◆ Problem statement:
Arrange all the lines of the rows below as a Markdown table with two columns, No. for the line number and Line for its text. Skip blank lines and leave the pictures out.

Part of a data file

⟨

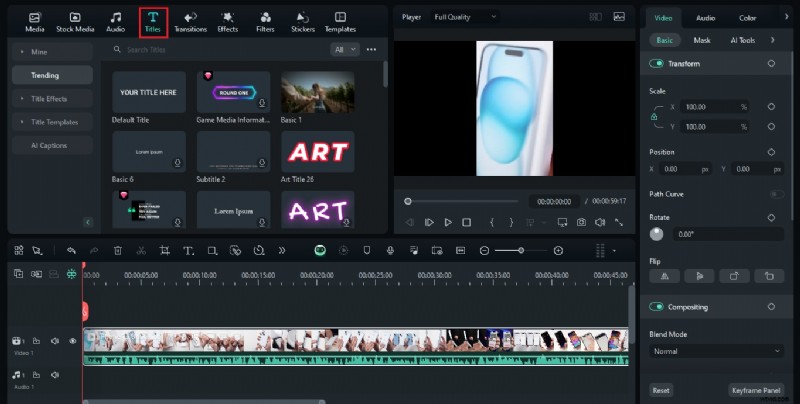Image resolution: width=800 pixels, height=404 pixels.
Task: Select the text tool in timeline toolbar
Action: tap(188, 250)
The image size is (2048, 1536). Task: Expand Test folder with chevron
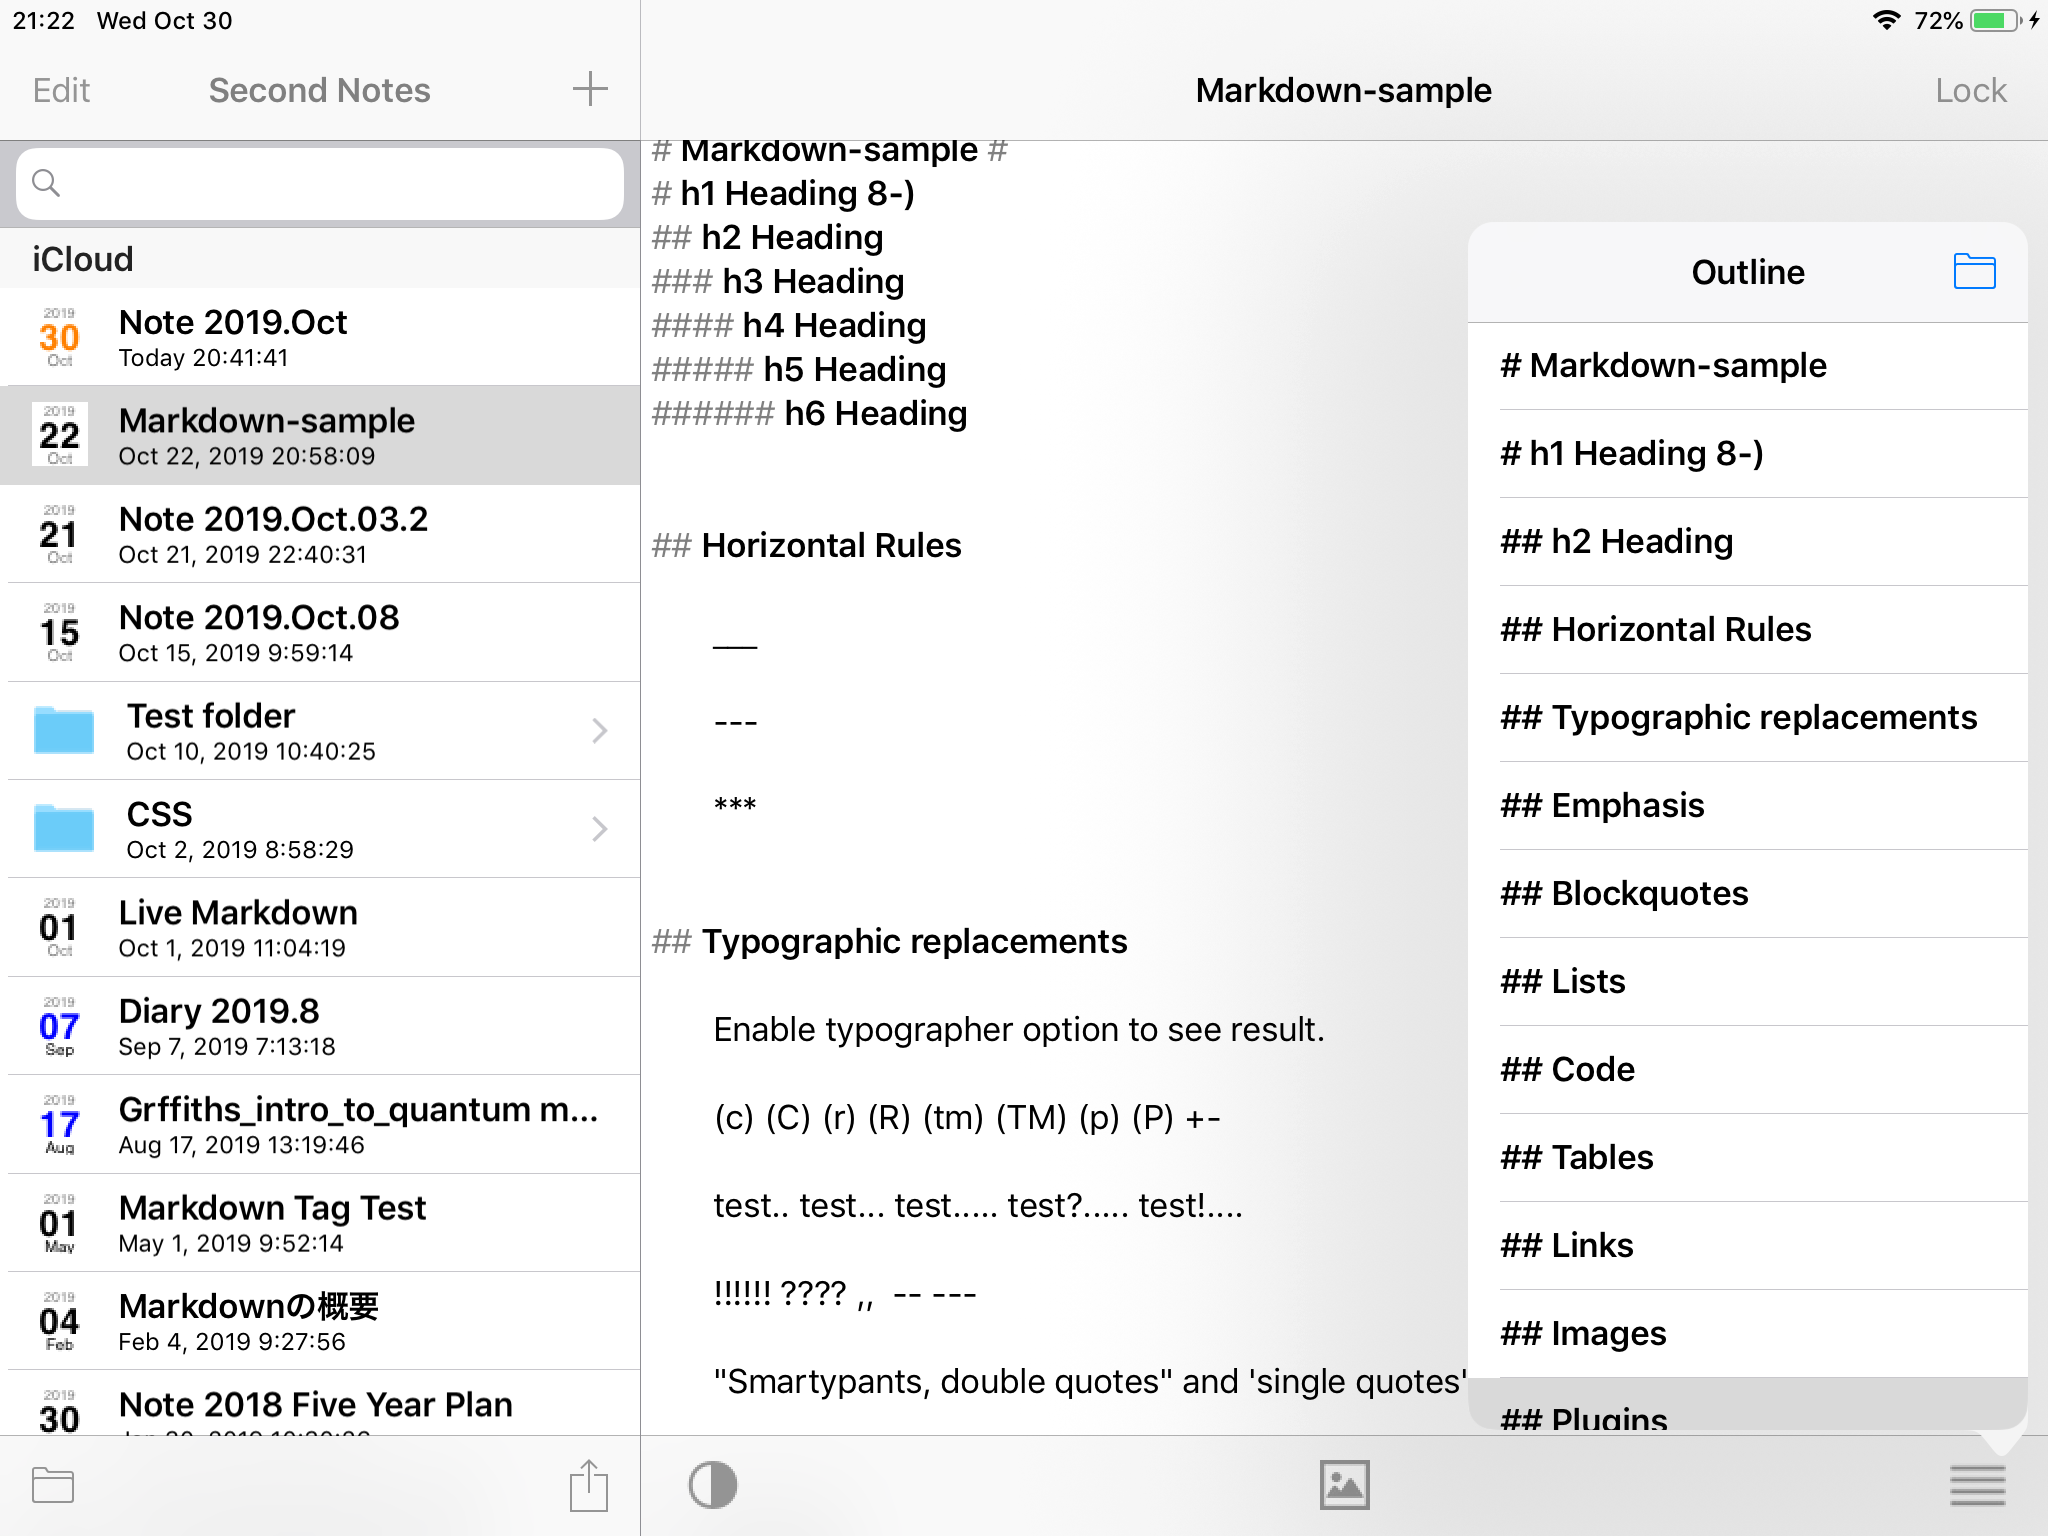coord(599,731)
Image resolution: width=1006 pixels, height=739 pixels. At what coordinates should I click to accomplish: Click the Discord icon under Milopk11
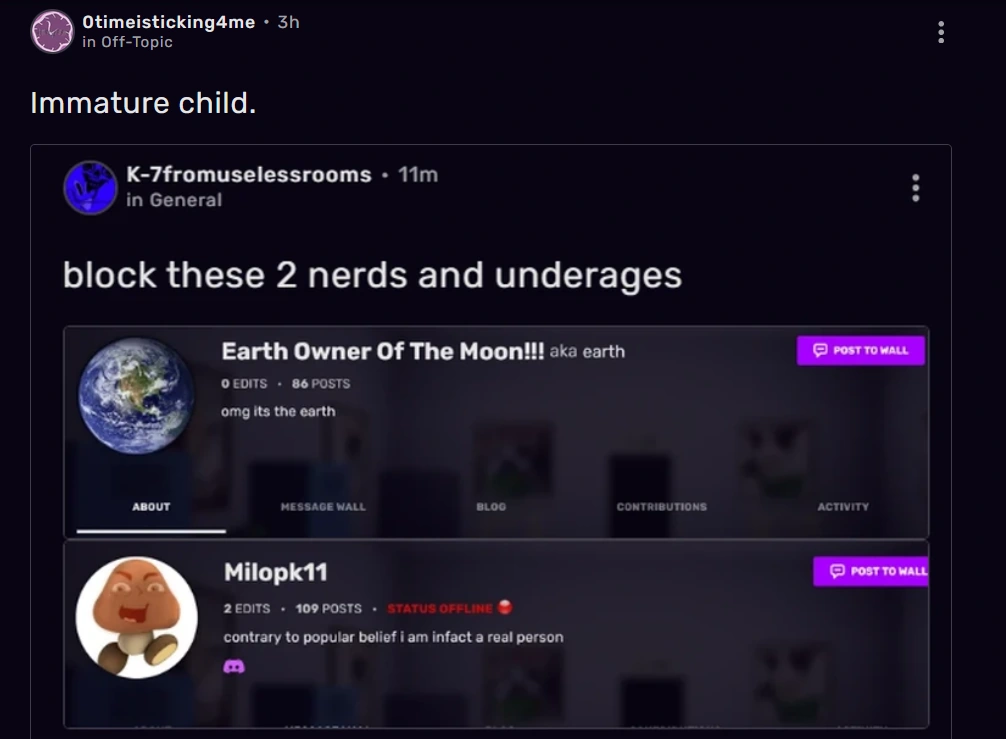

⟩

◆ Answer to the problem:
| No. | Line |
|---|---|
| 1 | Image resolution: width=800 pixels, height=404 pixels. |
| 2 | Task: Select the text tool in timeline toolbar |
| 3 | Action: tap(188, 250) |
| 4 | The image size is (2048, 1536). Task: Expand Test folder with chevron |
| 5 | coord(599,731) |
| 6 | Image resolution: width=1006 pixels, height=739 pixels. At what coordinates should I click to accomplish: Click the Discord icon under Milopk11 |